* **Required work**
Would you give back exactly the lines from the line with "Instruction: Click the" through the end of the entries below, both included, but none of the pictures?

+++ Supplied material +++

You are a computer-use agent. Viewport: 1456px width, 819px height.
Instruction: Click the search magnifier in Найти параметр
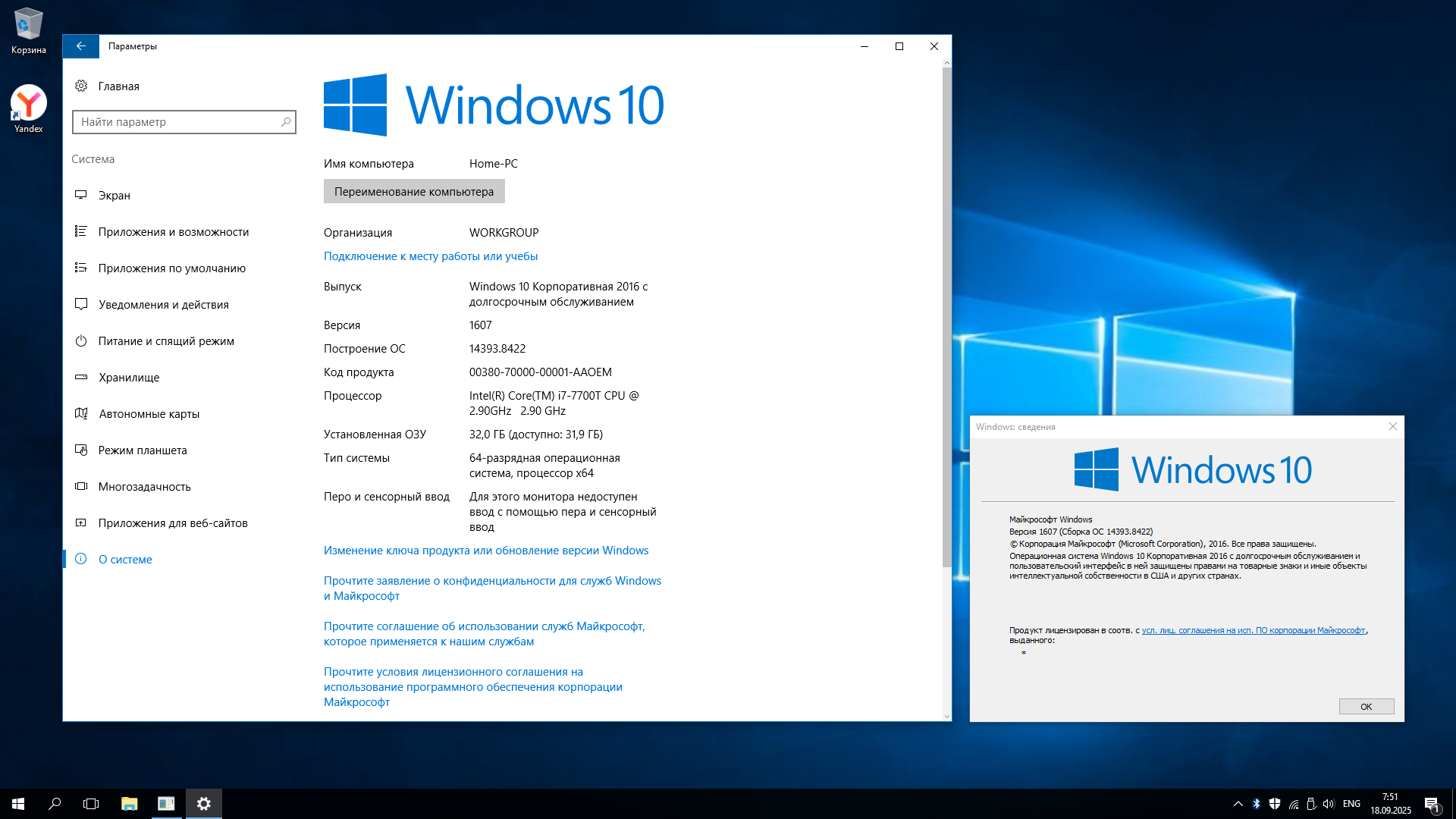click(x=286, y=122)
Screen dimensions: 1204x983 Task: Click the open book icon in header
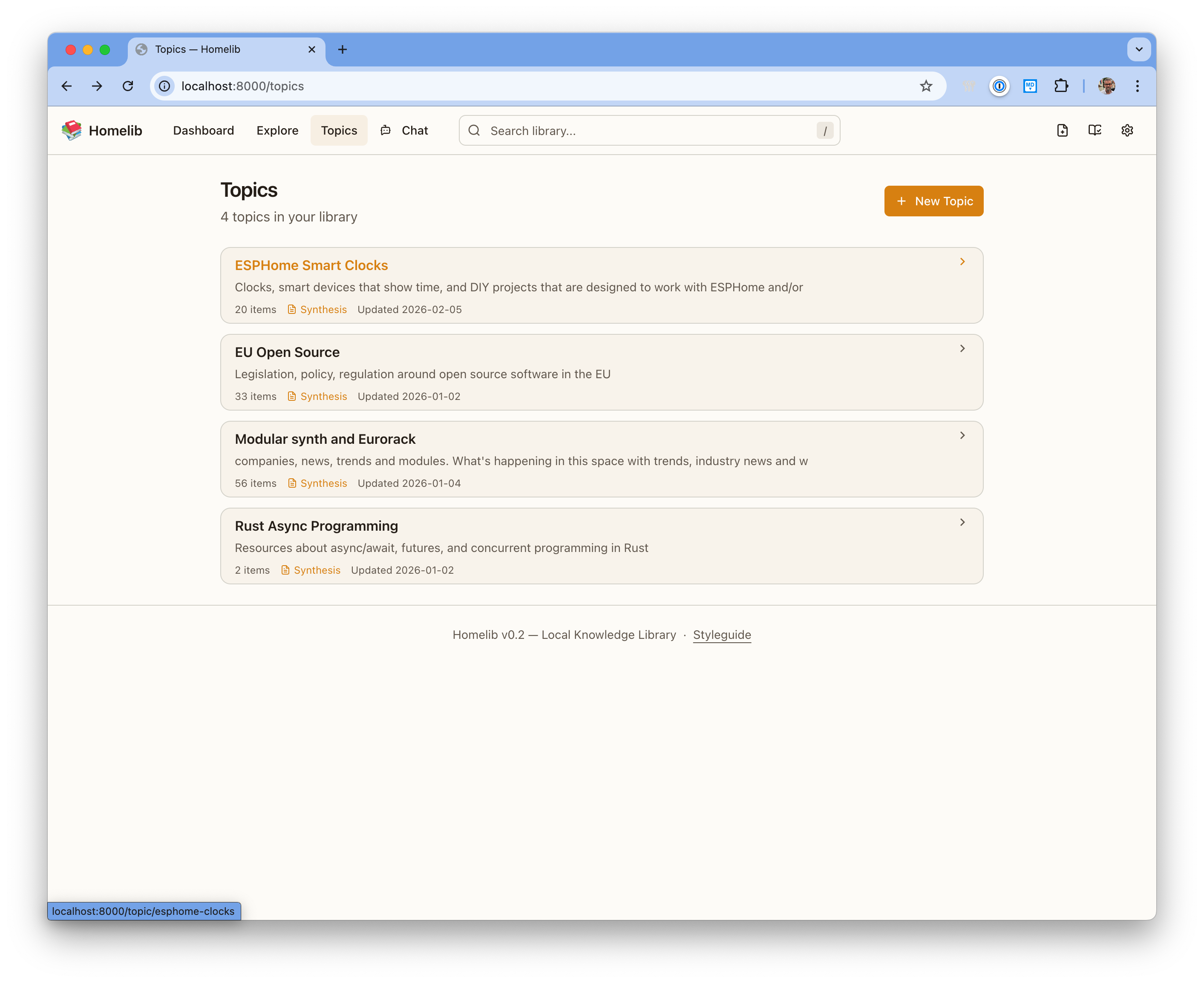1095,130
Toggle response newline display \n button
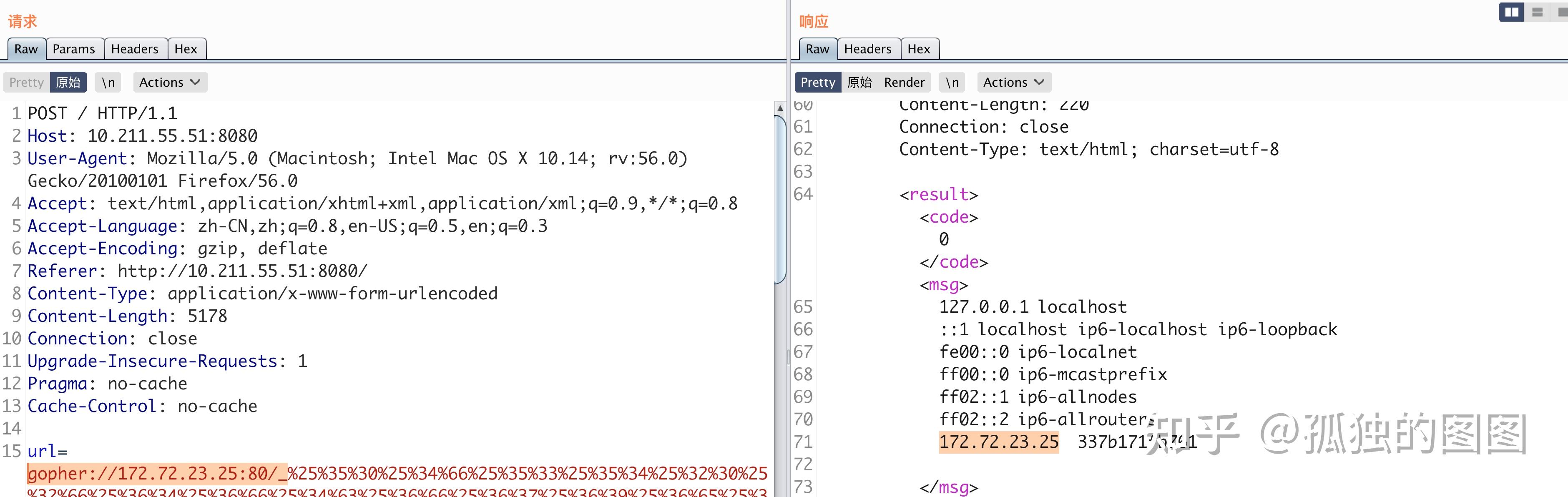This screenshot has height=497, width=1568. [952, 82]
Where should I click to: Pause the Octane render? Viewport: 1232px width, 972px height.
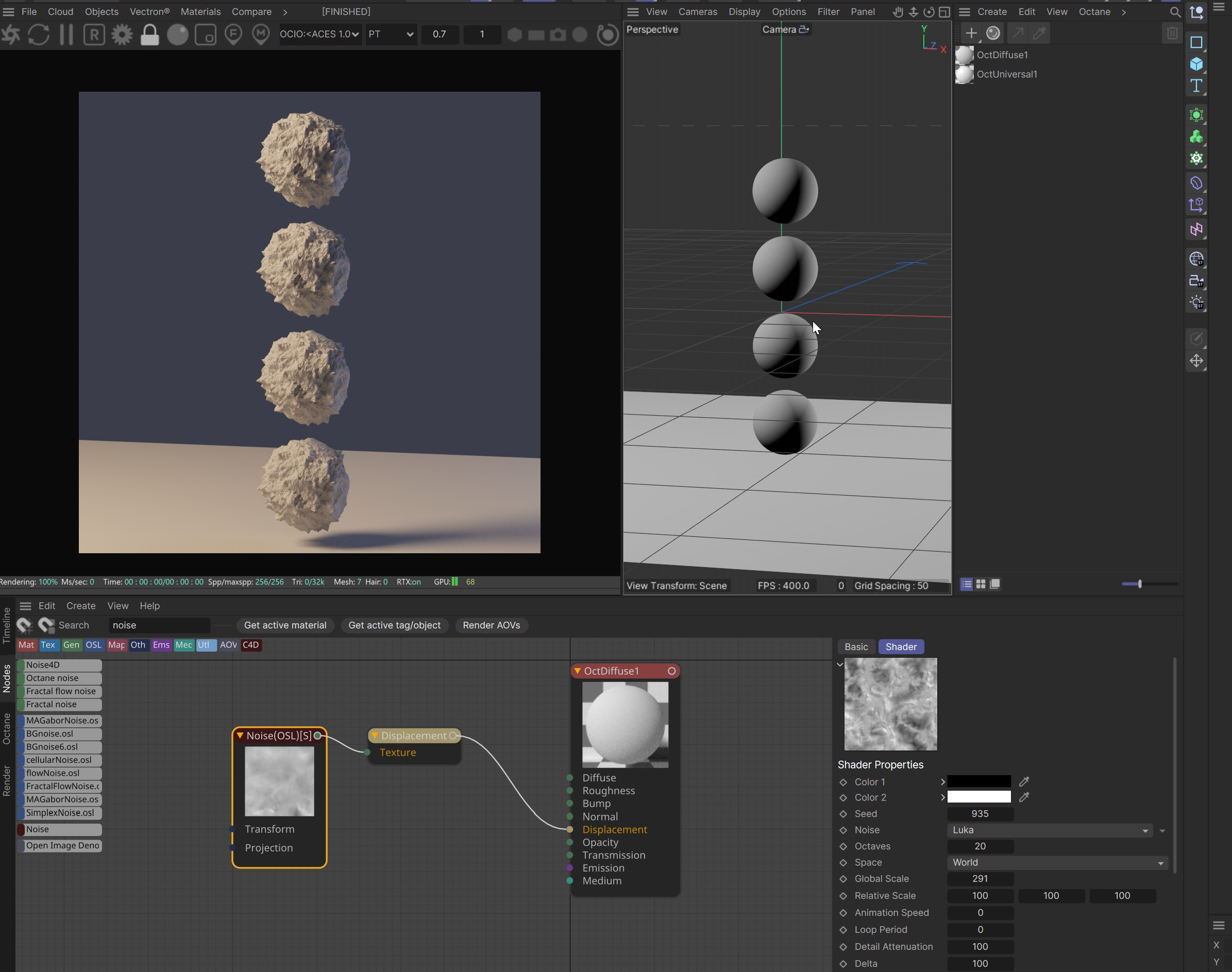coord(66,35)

+++

* **Completed task**
Instruction: Click the search magnifier in Найти параметр
click(x=286, y=122)
Screen dimensions: 1204x983 Task: Click the open book icon in header
1095,130
Toggle response newline display \n button
This screenshot has height=497, width=1568. [952, 82]
Where should I click to: Pause the Octane render? Viewport: 1232px width, 972px height.
coord(66,35)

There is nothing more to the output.